Le véritable ennemi de l’Europe et de la démocratie n’est pas la Russie, ni même les BRICS (Brésil, Russie, Inde, Chine), mais bien la guerre. C’est ce à quoi nous nous tenons, non pas pour des raisons idéologiques, non pas parce que l’Europe, l’OTAN et les États-Unis ne sont pas toujours crédibles et ne sont pas des anges – et même s’ils étaient parfaits et que leur territoire était le paradis, nous ne serions pas d’accord de faire la guerre pour autant -, mais parce que la guerre est la fausse réponse et parce qu’une guerre telle qu’elle est menée au XXIe siècle ne peut pas être gagnée. Au contraire, elle détruira tout ce qui se mettra en travers de son chemin.

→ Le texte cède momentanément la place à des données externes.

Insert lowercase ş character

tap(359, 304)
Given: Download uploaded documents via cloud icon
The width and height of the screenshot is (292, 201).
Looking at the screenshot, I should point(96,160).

C’est pourquoi nous disons « Non à la guerre » et « pas en notre nom ». Car même s’il s’agit en surface de liberté et de démocratie, ce que notre prophète et ami-sauveur a constaté il y a 2000 ans n’est pas moins vrai aujourd’hui : Vous savez que les chefs des nations les oppriment et que les grands font sentir leur pouvoir sur elles. Le fait que nous soyons aujourd’hui plus ou moins démocratiques ne change fondamentalement rien à cela. Le pouvoir (limité) corrompt (un peu) et le pouvoir absolu corrompt absolument. Les institutions humaines sont au mieux vulnérables, toujours imparfaites et toujours éphémères. Cela vaut aussi bien pour l’Occident que pour l’Orient, pour le Nord que pour le Sud. Les anabaptistes, forts de leur propre expérience, le savaient bien, et leur méfiance à l’égard des institutions de pouvoir était directement liée à la déclaration : À toi la puissance, la gloire et la majesté – tout ce que convoite le pouvoir temporel et économique. Mourir pour ses amis est noble et aimant. Mourir pour une machine de pouvoir est vain et inutile.

Ainsi, le pacifisme ne peut être dissocié de la méfiance à l’égard du pouvoir et de la bienveillance envers autrui. Il est naturel que nous, en Europe, ayons peur de perdre inévitablement notre prédominance. Mais cela ne doit pas être une raison de faire la guerre. Notre espoir réside ailleurs.